What the exercise asks:
Print, exactly as written, the line in the entries below that contains "Screen dimensions: 1024x929" and every line after it up to and including the last. Omit pictures.
[Opening Extracted data section]
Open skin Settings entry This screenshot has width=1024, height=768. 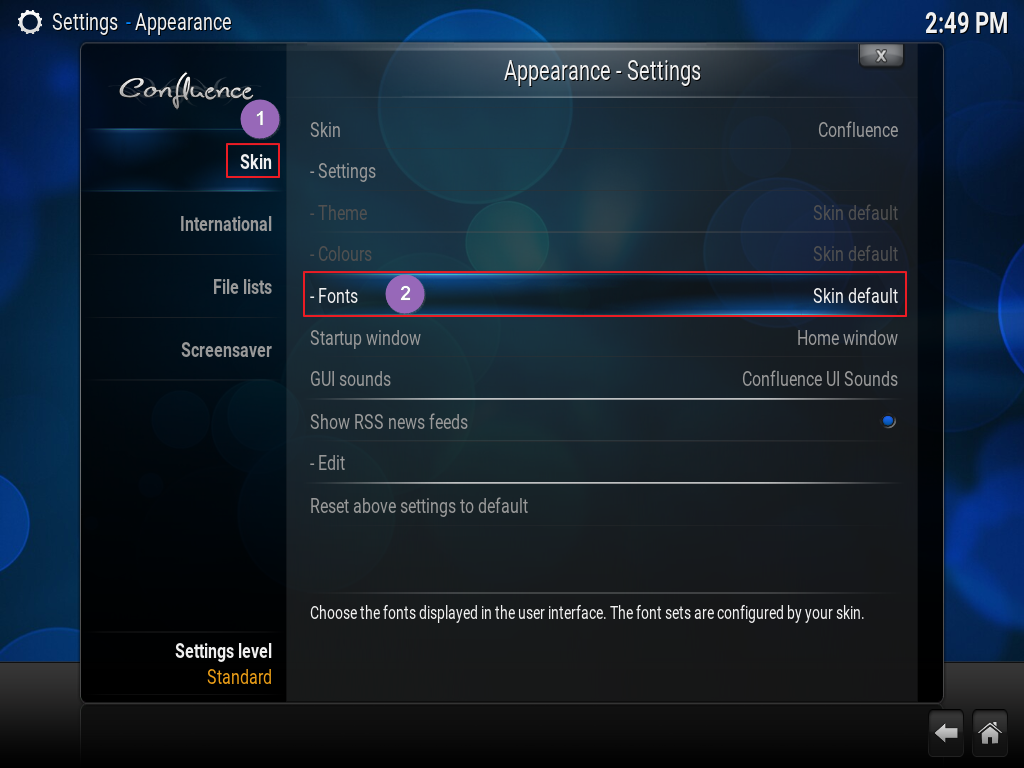click(x=605, y=171)
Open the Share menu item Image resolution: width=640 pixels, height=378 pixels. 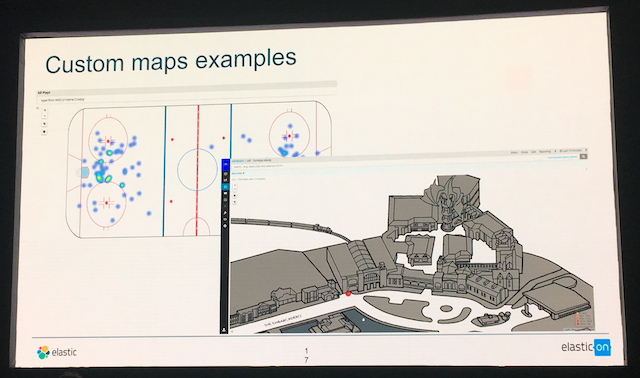pos(514,152)
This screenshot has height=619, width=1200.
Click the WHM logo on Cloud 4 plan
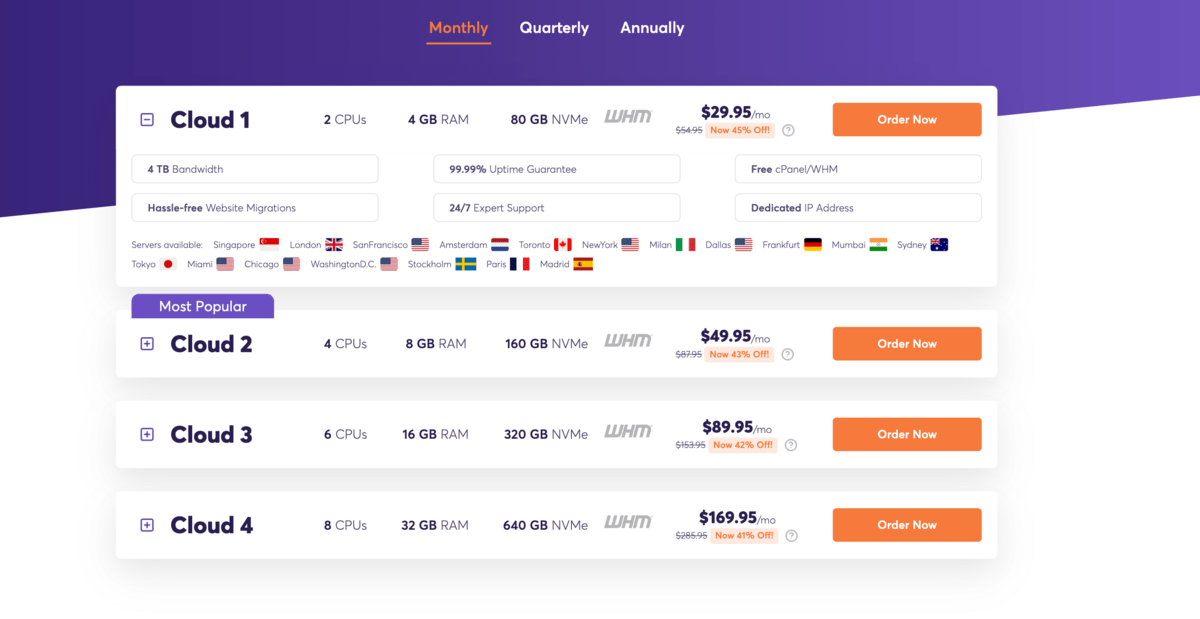(629, 523)
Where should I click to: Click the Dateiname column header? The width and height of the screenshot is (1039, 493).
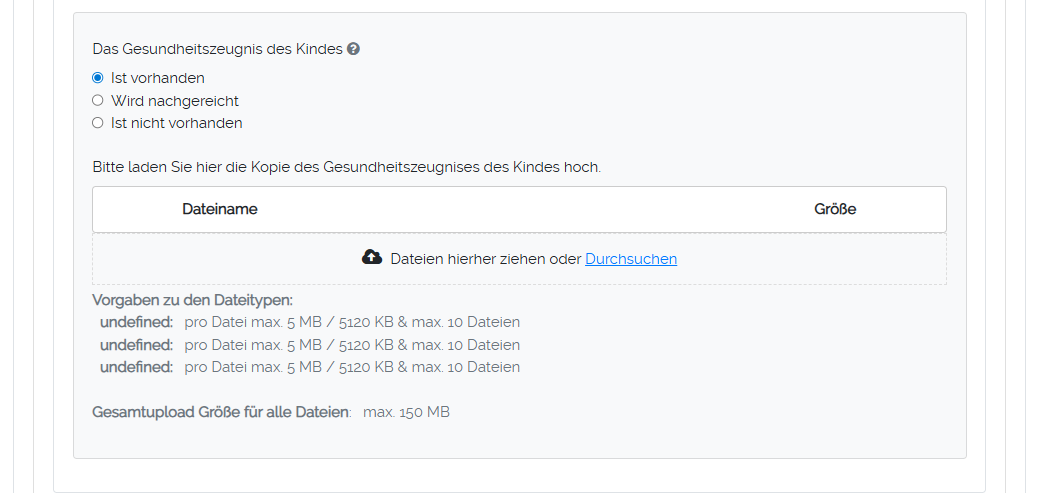tap(220, 209)
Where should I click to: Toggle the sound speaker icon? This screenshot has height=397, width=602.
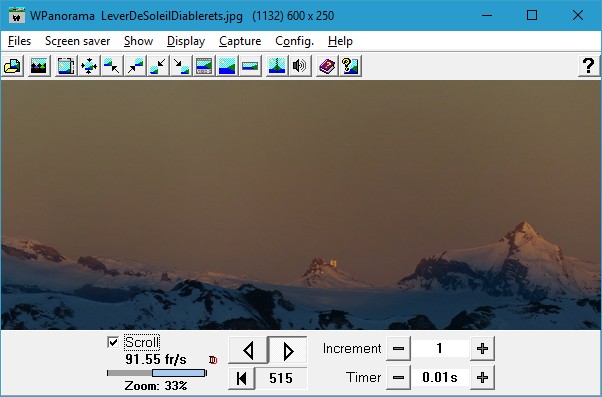click(x=300, y=66)
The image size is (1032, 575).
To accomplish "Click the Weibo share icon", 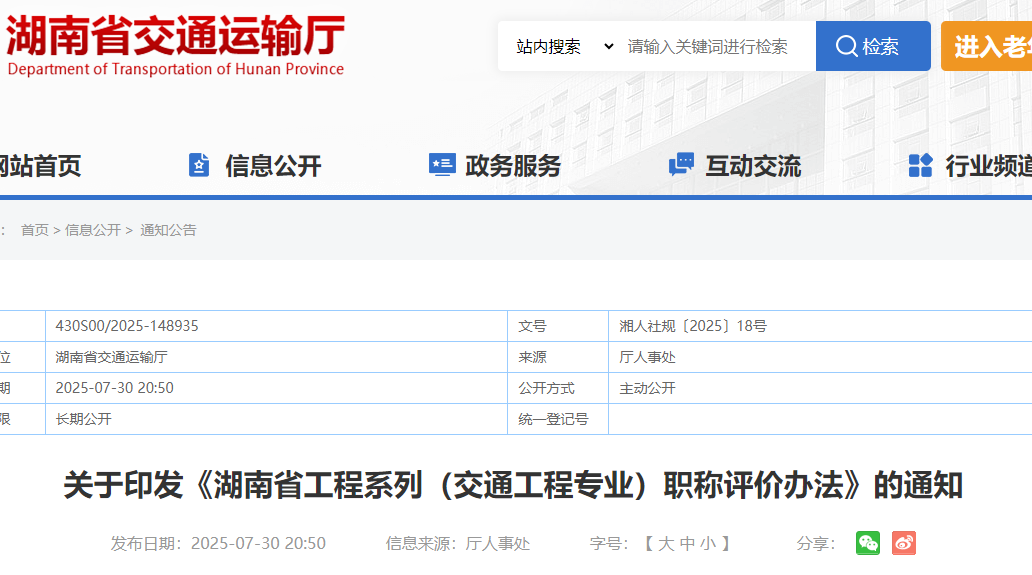I will point(904,543).
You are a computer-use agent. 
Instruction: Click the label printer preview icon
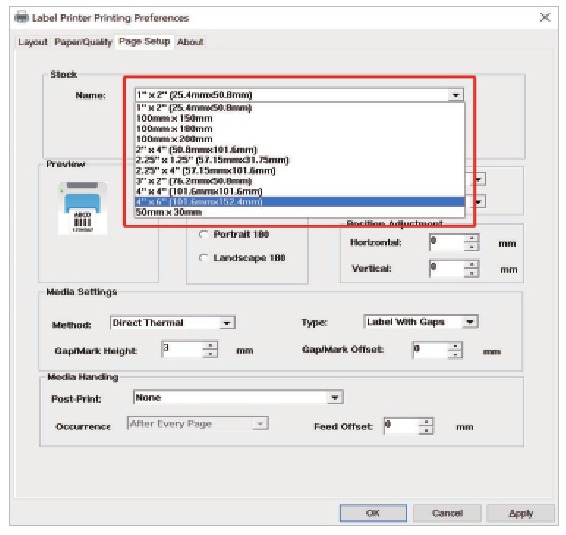click(x=82, y=208)
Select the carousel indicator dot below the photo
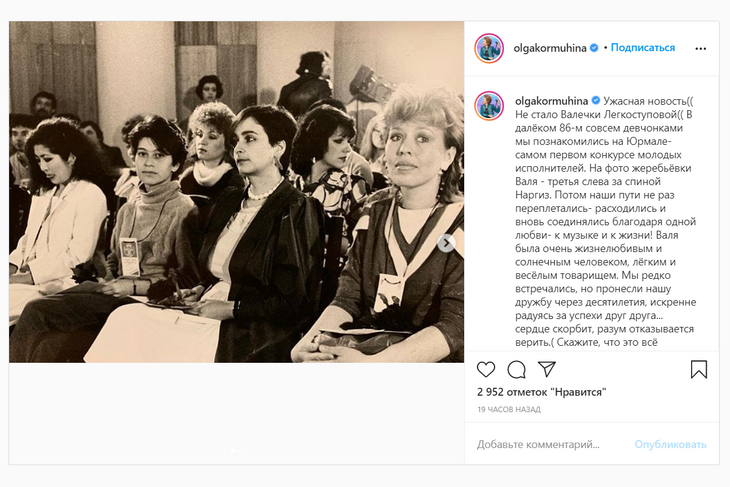This screenshot has height=487, width=730. 233,450
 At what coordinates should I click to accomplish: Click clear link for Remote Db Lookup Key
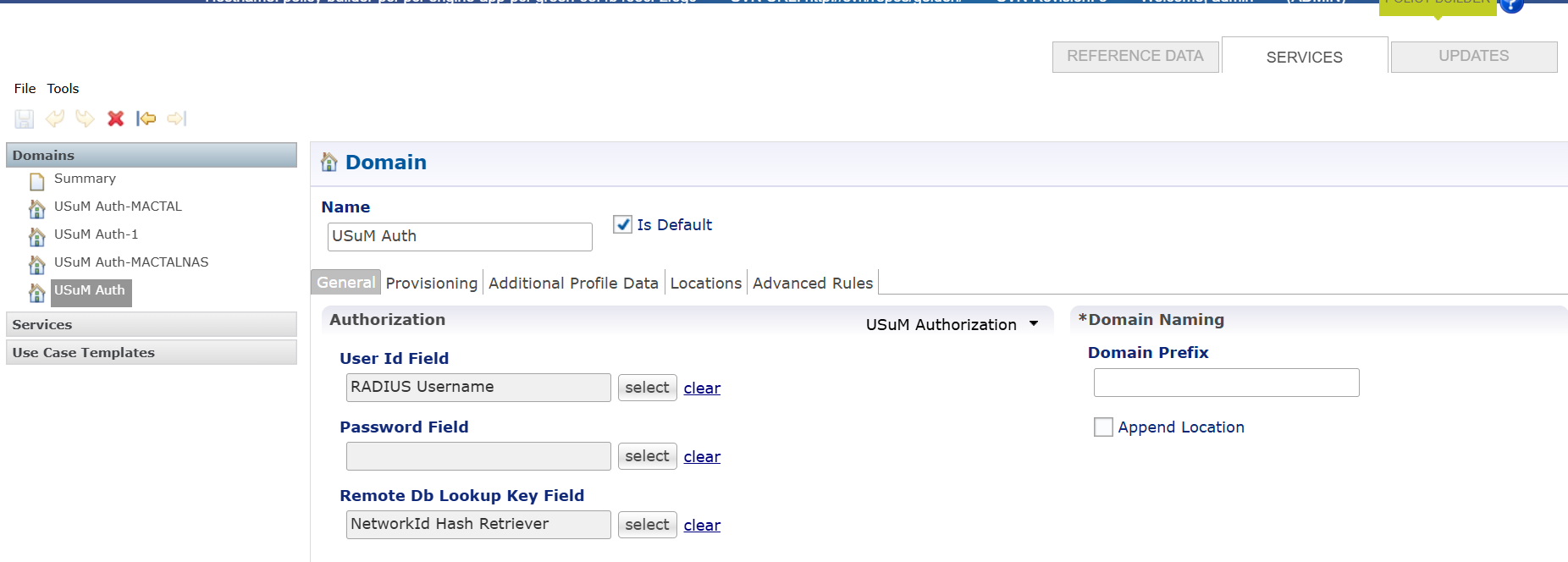pos(702,526)
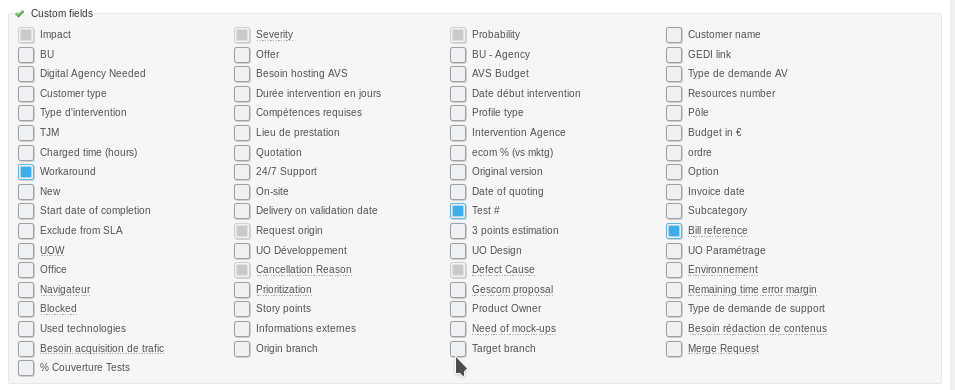The height and width of the screenshot is (390, 955).
Task: Check the Digital Agency Needed box
Action: [x=26, y=74]
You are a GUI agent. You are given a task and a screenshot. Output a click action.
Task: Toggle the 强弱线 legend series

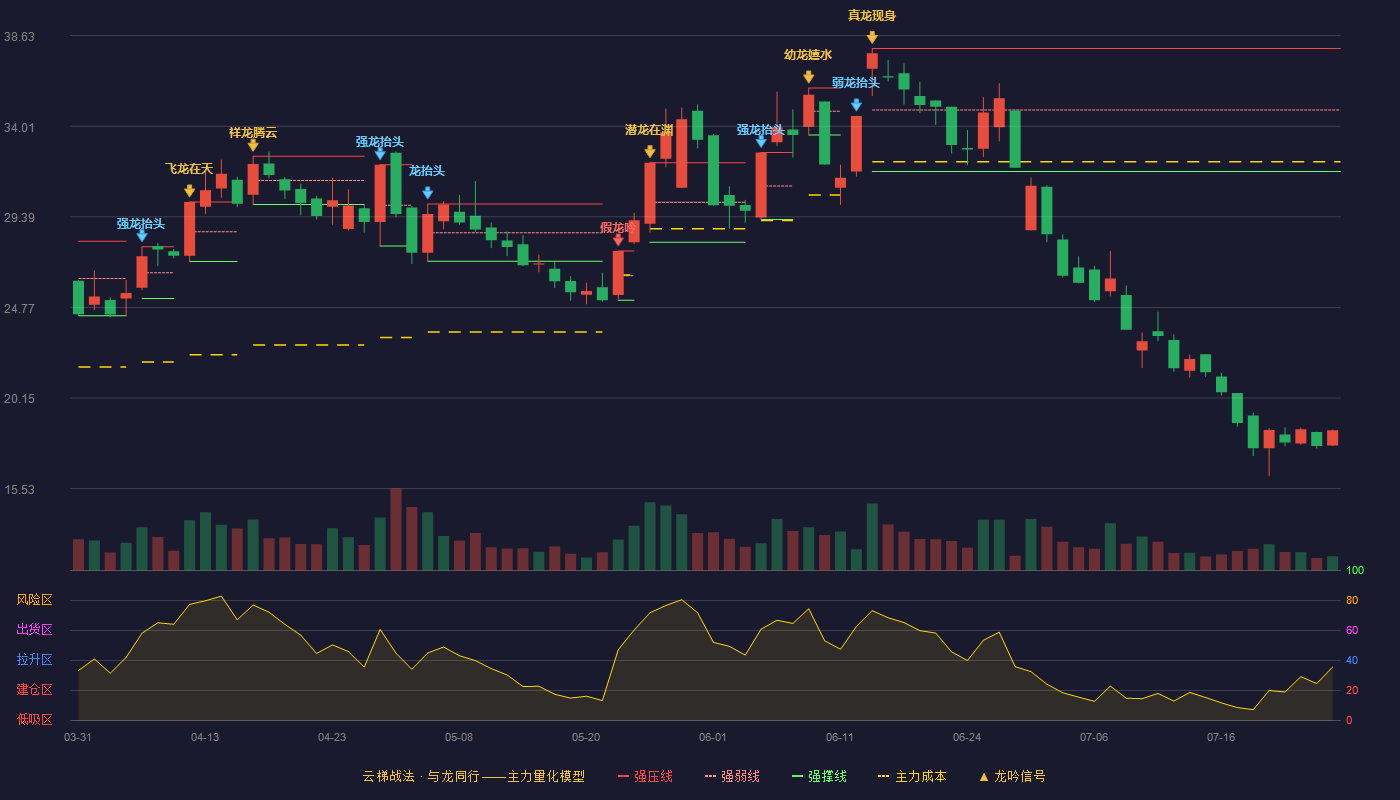click(732, 776)
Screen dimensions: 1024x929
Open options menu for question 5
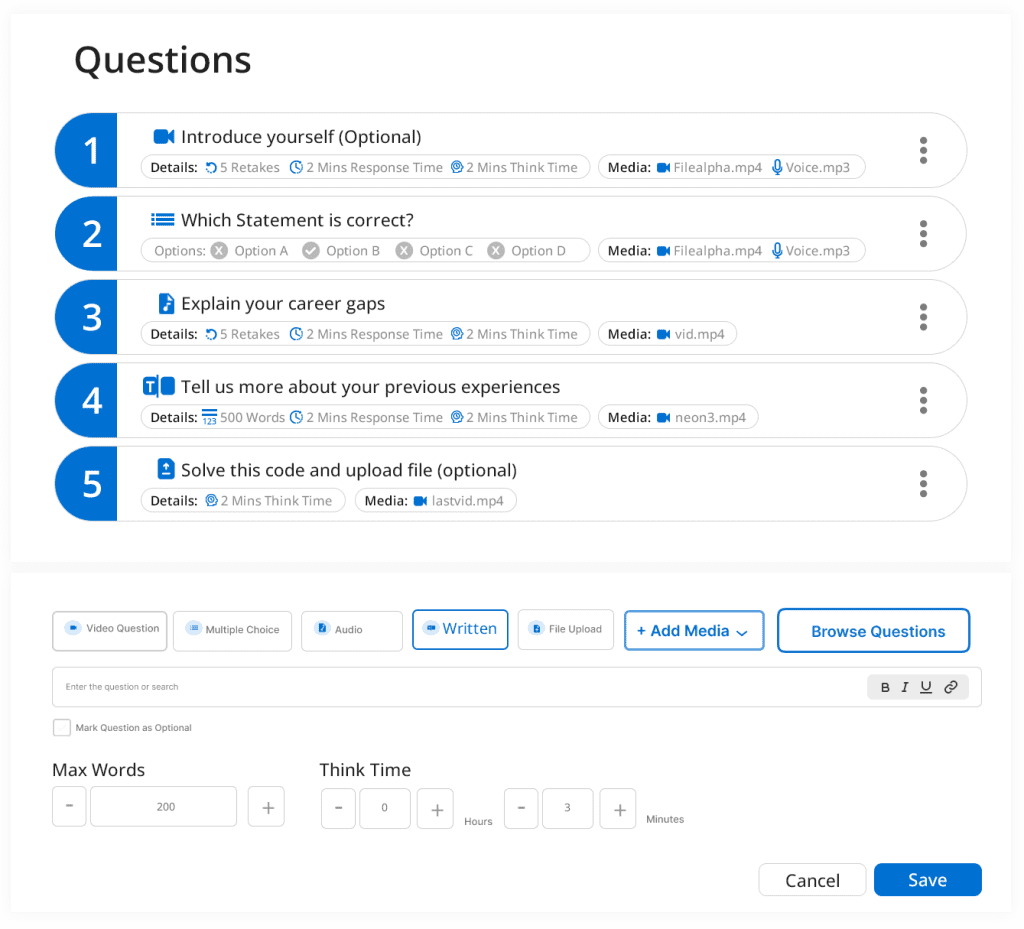(923, 484)
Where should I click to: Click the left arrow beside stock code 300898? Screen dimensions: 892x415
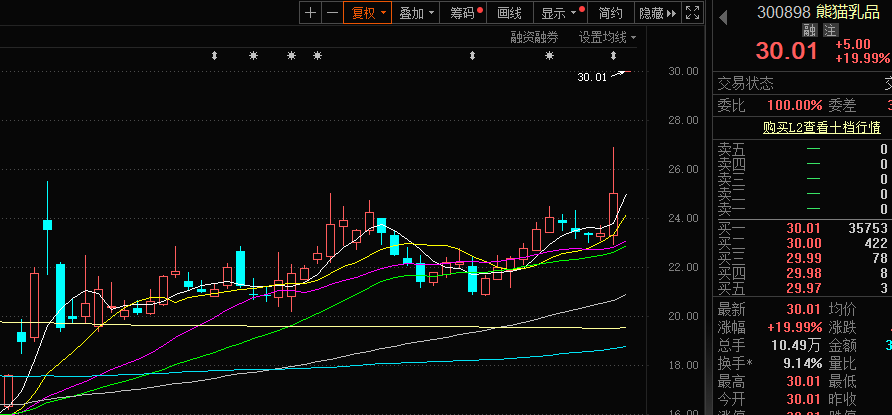[x=722, y=13]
[Closing Extracted data section]
Response to this task:
Screen dimensions: 1024x929
Open options menu for question 5
(923, 484)
Where should I click to: Click the left arrow beside stock code 300898? Screen dimensions: 892x415
[x=722, y=13]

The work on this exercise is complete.